La radiación solar es un importante factor natural que determina, en parte, el clima de la tierra y que tiene una influencia fundamental en el medio ambiente. Ahora veremos que la tan temida radiación UV (ultravioleta) que, en contra de lo que se piensa, tiene efectos beneficionsos, puede ser perjudicial sobre los organismos si se exceden los valores considerados tolerables. Aún así la vida existe y opera sobre una banda relativamente extraída del espectro electromagnético, que coincide prácticamente con las radiaciones que pueden atravesar la atmósfera y llegar a la superficie terrestre.
La atmósfera es una importante barrera que nos ofrece una protección natural del efecto nocivo de las radiaciones solares.
 Los rayos invisibles que acompañan la luz a su llegada a la tierra encontramos: los infrarrojos IR y ultravioleta UV.
 La radiación UV (radiación de longitud de onda por debajo de los 350 nm) está compuesta por tres franjas o tipos: los UV tipo A, B y C.
 Radiación UVC: desde 100 a 280 nm, la más dañina biológicamente, pero es absorbida en su totalidad por la capa de ozono.
Radiación UVB: desde 280 a 320 nm, con importados efectos sobre la otra parte nuestra córnea del absorve actuando como filtro.
Radiación UVA: de 320 a 380 nm, puede incidir directamente en piel y ojos en condiciones normales, y es el responsable del bronceado. La córnea y cristalino son los que actúan como filtro ante esta radiación.
 
Los factores más importantes que afectan a los niveles de radiación UV que llegan a la superficie terrestre debemos destacar el ozono atmosférico, que absorbe la mayor parte de la radación UVB de efectos perjudiciales sobre los sistemas biológicos. Por eso el espesor de la capa de ozono depende la radiación UVB que nos llega finalmente.
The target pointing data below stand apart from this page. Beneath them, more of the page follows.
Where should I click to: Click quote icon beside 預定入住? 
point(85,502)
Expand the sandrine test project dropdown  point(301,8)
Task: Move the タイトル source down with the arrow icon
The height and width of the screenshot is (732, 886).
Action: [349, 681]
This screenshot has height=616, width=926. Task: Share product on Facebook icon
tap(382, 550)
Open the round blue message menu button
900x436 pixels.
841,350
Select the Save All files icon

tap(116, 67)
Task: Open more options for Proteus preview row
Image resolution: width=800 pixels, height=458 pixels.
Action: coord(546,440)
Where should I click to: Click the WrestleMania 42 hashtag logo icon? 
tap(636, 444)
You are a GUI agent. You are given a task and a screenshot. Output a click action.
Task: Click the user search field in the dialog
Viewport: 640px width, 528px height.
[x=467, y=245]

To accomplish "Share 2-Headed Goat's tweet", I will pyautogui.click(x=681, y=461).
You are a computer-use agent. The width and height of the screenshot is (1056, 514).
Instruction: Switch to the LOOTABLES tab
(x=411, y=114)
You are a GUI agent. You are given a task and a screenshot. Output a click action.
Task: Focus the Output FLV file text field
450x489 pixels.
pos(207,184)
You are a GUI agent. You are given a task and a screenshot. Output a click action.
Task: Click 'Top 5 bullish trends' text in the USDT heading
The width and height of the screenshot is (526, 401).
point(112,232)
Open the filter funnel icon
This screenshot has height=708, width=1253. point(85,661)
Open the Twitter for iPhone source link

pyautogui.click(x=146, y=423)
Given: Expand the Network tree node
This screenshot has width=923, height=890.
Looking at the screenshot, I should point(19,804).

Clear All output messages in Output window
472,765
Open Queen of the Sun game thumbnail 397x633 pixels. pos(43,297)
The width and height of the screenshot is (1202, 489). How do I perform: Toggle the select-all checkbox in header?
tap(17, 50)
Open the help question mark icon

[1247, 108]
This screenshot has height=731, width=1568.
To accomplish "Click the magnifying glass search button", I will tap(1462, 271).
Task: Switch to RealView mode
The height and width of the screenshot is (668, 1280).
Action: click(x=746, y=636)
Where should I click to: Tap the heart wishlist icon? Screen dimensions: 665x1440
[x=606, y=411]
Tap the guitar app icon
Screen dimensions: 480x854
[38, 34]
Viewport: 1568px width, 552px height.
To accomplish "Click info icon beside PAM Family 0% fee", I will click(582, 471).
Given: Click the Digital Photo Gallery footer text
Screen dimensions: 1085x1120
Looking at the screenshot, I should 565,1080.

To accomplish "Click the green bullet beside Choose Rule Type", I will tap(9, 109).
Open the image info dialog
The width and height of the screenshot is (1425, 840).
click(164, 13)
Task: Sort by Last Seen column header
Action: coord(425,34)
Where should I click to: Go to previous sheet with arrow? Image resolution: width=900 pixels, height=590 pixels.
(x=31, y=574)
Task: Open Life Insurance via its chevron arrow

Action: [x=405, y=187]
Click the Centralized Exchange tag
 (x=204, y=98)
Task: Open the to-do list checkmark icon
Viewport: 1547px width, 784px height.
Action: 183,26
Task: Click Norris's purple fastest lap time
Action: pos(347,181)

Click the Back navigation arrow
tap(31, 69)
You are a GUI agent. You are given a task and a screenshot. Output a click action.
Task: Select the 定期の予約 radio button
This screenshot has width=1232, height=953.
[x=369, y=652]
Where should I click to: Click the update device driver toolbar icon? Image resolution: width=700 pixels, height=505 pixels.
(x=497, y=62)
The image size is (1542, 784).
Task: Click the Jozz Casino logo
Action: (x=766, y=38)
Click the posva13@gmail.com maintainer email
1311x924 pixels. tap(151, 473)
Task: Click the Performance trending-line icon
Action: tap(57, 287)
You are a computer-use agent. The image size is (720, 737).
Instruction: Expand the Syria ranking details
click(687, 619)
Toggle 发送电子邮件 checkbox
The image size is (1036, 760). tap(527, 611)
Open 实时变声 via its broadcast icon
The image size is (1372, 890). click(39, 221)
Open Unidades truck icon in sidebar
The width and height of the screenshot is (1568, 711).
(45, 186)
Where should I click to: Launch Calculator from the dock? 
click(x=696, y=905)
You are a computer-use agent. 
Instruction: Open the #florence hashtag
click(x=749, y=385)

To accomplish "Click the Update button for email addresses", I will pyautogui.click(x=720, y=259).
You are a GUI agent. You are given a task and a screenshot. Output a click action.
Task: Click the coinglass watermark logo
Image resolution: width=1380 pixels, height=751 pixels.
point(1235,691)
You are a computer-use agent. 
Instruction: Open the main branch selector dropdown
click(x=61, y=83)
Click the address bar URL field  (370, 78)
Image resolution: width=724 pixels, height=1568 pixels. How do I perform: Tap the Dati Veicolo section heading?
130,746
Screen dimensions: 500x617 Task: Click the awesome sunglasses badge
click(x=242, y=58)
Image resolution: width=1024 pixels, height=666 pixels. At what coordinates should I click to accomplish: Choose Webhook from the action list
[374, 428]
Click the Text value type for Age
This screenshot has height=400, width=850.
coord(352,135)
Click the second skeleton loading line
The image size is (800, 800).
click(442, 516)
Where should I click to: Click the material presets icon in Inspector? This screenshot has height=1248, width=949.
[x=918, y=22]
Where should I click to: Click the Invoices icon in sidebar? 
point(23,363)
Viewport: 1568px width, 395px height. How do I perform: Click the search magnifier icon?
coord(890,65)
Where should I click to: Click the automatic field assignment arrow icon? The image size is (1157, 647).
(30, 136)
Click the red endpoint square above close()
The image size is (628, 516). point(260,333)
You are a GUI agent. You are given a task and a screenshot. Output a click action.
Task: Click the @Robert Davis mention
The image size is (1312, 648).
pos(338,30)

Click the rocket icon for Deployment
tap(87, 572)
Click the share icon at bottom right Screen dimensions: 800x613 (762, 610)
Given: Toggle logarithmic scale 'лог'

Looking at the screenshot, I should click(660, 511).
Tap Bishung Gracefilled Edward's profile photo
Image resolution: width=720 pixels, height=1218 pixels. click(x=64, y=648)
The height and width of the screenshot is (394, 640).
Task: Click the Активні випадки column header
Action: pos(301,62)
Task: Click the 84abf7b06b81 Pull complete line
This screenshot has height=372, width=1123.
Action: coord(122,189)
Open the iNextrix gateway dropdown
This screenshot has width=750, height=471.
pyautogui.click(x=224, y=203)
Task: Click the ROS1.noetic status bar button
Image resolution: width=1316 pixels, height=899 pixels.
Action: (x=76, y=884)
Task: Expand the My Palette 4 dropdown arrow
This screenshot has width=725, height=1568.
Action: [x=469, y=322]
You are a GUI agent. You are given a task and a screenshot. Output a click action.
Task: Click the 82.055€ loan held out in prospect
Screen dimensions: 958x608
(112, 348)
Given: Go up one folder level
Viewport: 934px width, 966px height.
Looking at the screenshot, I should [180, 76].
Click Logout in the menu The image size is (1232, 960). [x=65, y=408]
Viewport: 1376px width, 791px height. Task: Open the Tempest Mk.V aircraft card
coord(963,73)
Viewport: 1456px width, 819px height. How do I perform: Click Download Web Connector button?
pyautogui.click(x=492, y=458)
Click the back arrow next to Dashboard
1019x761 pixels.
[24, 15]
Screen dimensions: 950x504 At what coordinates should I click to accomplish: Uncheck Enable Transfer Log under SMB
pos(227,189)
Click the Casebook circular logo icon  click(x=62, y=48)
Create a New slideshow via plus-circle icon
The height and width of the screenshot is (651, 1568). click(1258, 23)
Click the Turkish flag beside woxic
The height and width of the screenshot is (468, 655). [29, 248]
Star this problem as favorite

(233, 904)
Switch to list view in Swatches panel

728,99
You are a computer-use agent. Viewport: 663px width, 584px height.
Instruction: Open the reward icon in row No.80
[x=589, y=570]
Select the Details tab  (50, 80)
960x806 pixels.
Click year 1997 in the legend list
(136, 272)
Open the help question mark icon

La altitud es otro factor a tener en cuenta: la radiación UV aumenta en un 6-8% aproximadamente cada 1.000 m ya que la capa atmosférica es de menor espesor
Otros factores son la capa de nubes y la reflexión de la superficie.
Casi todas las estructuras del órgano de la visión pueden sufrir los efectos nocivos de las radiaciones solares, pero especialmente de los rayos ultravioleta del espectro, capaces incluso de actuar en días nublados.
La radiación IR (longitud de onda entre 780 y 2000 nm) Desde hace unos años científicos han comprobado una notable disminución de la capa de ozono en los polos terrestres y en otras latitudes terrestres, estimando que una disminución del 2,5% de la capa de ozono, se corresponde con un aumento del cáncer de piel y de problemas oculares en aproximadamente un 10%.
 
Todo en su justa medida, las radiaciones UV no sólo perjudican, sino que incluso benefician la salud ya que favorecen el crecimiento, aumentando la inmunidad a las enfermedades y la capacidad de resistencia. Pero bien es sabido que su abuso puede llegar a producir serios trastornos.
La exposición intensa y continua a los UV sin la protección necessrària, dará lugar a quemaduras, envejecimiento e incluso cáncer de piel. En las mismas condiciones los trastornos a nivel ocular afectan a la parte anterior y transparente del ojo (córnea) en la conjuntiva (zona blanca) y el cristalino (lente biconvexa interior), estructuras que absorben directamente la radiación.
Los límites de transmisión espectral del ojo humano, abarca entre 310-375nm y 1400nm, aunque la región del UV entre 290-310nm no llega a la retina, sí atraviesa la córnea, produciendo en algunos casos lesiones. La radiación UV que no es detenida por la córnea y llega hasta los cristal.li afecta en mayor medida debido a que al ser una estructura completamente avascular, no posee la capacidad regenerativa que tiene por ejemplo la córnea. Aunque la exposición a la radiación UV haya sido pequeña, los efectos secundarios después de un período de varios años, pueden ser los responsables de procesos degenerativos como pueden ser la opacificación del cristalino, en particular la catarata nuclear.
Por último, en un ojo sano, la retina está protegida de la mayor parte de radiaciones UV gracias a las filtraciones hechas por la córnea y el cristalino, de modo que resulta poco probable que se produzcan daños en esta zona. Aún así no hay que olvidar el caso de personas afáquicas en los que la inexistencia del cristalino aumenta el riesgo de efectos nocivos en la retina.